So Loren Coleman contacted me with a request that I think is pretty reasonable. So I'm passing it on to the dumpshock community. The fact is, there are two people who are in the public eye to one degree or another who are named Loren Coleman. And neither one of them likes it when they are mistaken for the other. This got touched on in the original thread directly, but nearly two thousand posts later and some sub thread lockages, this statement is hard to find. So here we go:
The ongoing discussion about Loren Coleman, who is amongst the slightly less than ten owners of InMediaRes LLC (due to some shady ownership transfer documents, it's not clear that anyone knows exactly how many owners IMR has), is in all cases the person we are talking about on this board and during the ongoing scandal involving Catalyst Game Labs (an imprint of IMR) and their refusal to pay contracted royalties and wages to creditor companies and their employees. He has been writing licensed fiction since 1997, and his wikipedia entry lists him as Loren L. Coleman.
This in no way refers to the Cryptozoologist named Loren Coleman. There has been some confusion about this, in no way helped by the fact that the Loren Coleman we are talking about in this ongoing scandal is listed in his bio at Fantastic Fiction as having contributed to a book entitled "Mothman and Other Curious Encounters," while the cryptozoologist Loren Coleman appears to be the person who actually wrote that book. The cryptozoologist was born in 1947 and studies zoology and anthropology, and does investigations into rare creatures and urban legends. He is, completely irrelevant to the ongoing travails of Shadowrun, Battletech, Cthulhutech, and Eclipse Phase. The cryptozoologist from Virginia at no point voluntarily withheld royalty payments to WildFire LLC, Posthuman Studios, or Topps Inc., nor did he ever have any such royalty payments to make. He did not voluntarily decline to write checks to his employees in contravention of their contracts, nor does he have freelance employees whom he is required to pay. He did not take unscheduled cash withdrawals from a company in which he is only part owner, nor did he sell the same portions of a company he was part owner in to more than one person and pocket the difference.

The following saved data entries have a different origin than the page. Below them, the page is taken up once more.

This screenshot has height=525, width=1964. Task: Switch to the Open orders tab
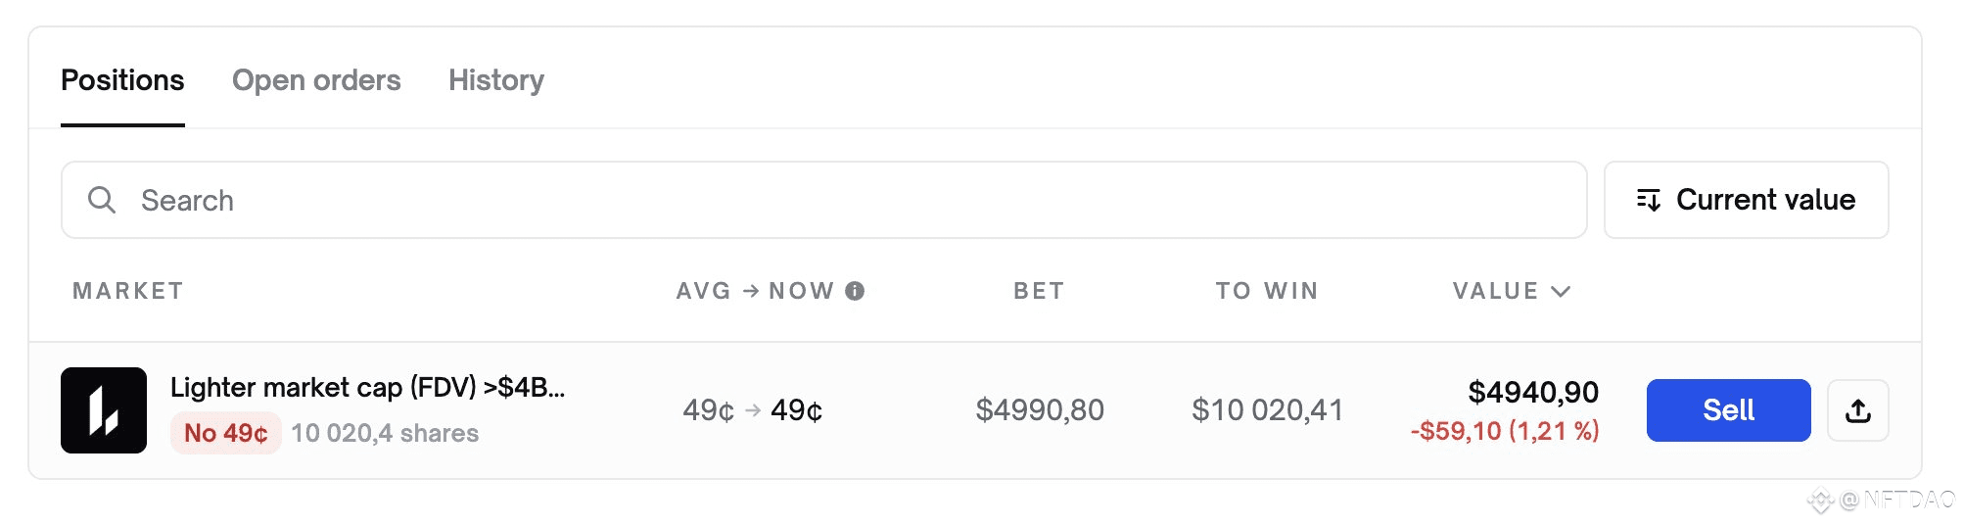pos(316,80)
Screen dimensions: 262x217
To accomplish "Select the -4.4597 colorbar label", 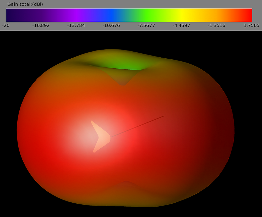I will coord(181,25).
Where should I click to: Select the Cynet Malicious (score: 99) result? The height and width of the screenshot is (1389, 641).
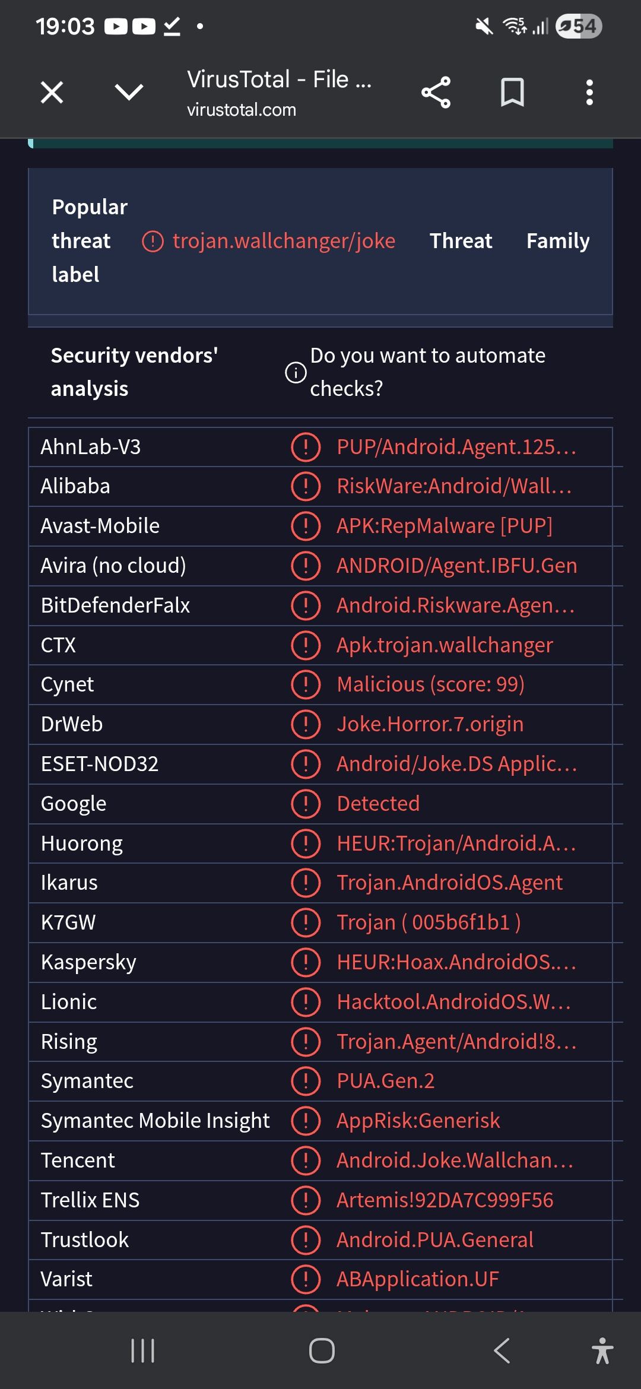(430, 684)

Indeed, if anyone from here is sending nasty grams to Loren Coleman, the cryptozoologist from Virginia over this unfolding crisis, they need to stop doing that. Because he is a different person. The cryptozoologist lives in Portland, Maine. The man at the center of a web of corruption inside Catalyst Game Labs lives in Washington State. The cryptozoologist used to do anthropology at Brandeis, the guy who took investment money to start Holostreets and then never authorized payment to a programmer to make that happen was in the United States Navy. They are, and always have been, completely different people.